Scientists may tell us that a few extra species in a field of peas or wheat will prove advantageous in the long run but they're not the ones driving the harvesters or trying to store the crop.....modern technology has helped keep food prices down but it only works well where the crop is a monoculture and that means using selective  herbicides and pesticides. It would be wonderful if we could feed the world by foraging, hunting and simple farming and gardening - but we won't achieve the volumes and prices would be humungous.

large fields and huge machines lead to economies
of scale and allow for cheaper food production
May we should shrink the machines, divide up the prairie sized fields and return to medieval strip farming....ie a strip of wheat will be bordered by peas on one side, beet on the other side. We'd see a radical change in our countryside and food production would become very, very expensive. 

It seems as though the preservation of our biodiversity can only be tackled practically and effectively by gardeners, local authorities, highways departments, railway companies, buildings managers and developers. Let the farmers grow food but continue to encourage them to allow woodland, hedgerow, roadside and meadow plants to thrive.  In the meantime, we'll do as much as we can to reinstate green spaces and flower beds, to create green roofs and plant as many different plants species as we can in every bare space.  The bees will certainly thank us. And as a result, the plants will protect our food supply, our wildlife and.......the other plants.

Monday, 25 June 2012

Do we need to make plans for Mother Nature?

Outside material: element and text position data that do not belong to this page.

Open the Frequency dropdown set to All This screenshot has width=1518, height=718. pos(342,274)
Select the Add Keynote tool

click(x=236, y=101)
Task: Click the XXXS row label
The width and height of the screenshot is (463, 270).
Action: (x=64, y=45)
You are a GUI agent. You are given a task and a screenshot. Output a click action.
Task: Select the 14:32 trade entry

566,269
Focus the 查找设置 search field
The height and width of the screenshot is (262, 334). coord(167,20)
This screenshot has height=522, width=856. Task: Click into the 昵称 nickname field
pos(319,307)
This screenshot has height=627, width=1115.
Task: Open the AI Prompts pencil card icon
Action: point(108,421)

It's been a busy couple of weeks at Q Lawns; We were at the Natural Environment Conference in London on 12th June and then at the BALI Landscape show last week and we're in the last stages of arranging our Gardening for Wildlife workshop on 12th July.

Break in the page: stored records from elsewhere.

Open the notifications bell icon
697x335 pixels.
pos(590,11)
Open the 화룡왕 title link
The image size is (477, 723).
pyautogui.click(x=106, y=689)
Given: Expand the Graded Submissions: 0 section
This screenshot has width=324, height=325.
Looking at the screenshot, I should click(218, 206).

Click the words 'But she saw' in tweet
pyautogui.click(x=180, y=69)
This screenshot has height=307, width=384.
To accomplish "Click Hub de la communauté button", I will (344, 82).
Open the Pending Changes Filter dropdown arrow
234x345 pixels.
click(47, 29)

Q Lawns' stand at the BALI Landscape show
featuring a green roof and a wild flower meadow
The Natural Environment Conference and the BALI show were aimed at very different groups of people, in the first instance were the policy makers and at the second show were the implimentors and educators but there did seem to be common themes running through both events.  1) that there is a desperate need to reinstate wildlife habitat 2) lots of people are keen to do so and 3) more happens when there is funding from government and/or charities

I enjoyed both shows - a lot.  I learned loads both from Landscape Contractors and Garden Designers who are changing their attitudes towards biodiversity and from scholars and environmental campaigners who have scientific evidence to prove the value of nature and who use buzzwords such as "Nature Improvement Areas", "Biodiversity Offsetting", "Ecological Restoration Zones" and "Net Biodiversity Gain".

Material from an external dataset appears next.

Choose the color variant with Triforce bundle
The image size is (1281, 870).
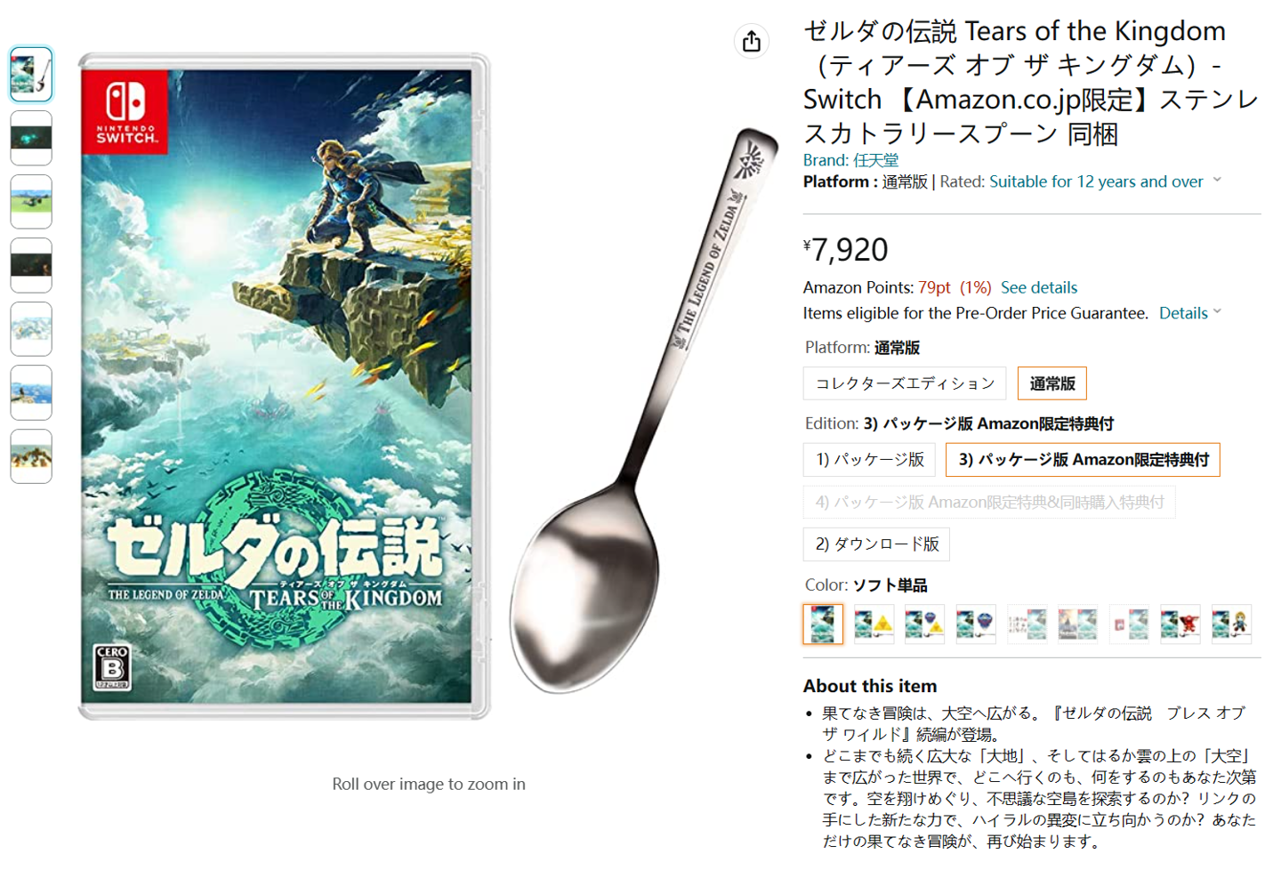point(874,624)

A green roof can be of huge benefit to insects and birds
but needn't mean hard work for humans
 What I would love to see though, is people being compelled to each do a little bit to help increase the number and the diversity of plants in their own environment.  Maybe install a green roof, have a pot of colourful, nectar rich flowers on the doorstep.  Replace boundary fences with native hedges, have a strip of Meadowmat at the bottom of the garden or along one edge of the lawn.  No-one needs to dramatically change their lifestyle (unless of they want to), they just need to think nature when they're looking at the outside of their properties.

Do we need to make plans for Mother Nature?....sadly, I think we do.  At least for the time-being, while human-kind is re-learning what it is that will make the world go round in the long term.  Should government pay?  Well, environment and ecology are as closely linked to wellbeing as prosperity and justice are, so I guess the government should be paying to show us a better way.  My biggest fear is that government funding will be withdrawn and all of the wonderful research and work that has been done so far will be undone in a trice.

Rant over.  I'm going to make my sandwiches ready for a trip to Graveley in Hertfordshire tomorrow where one intrepid garden designer has persuaded her parish council to install a small area of wild flower matting near the village hall.....voluntarily and without government funding.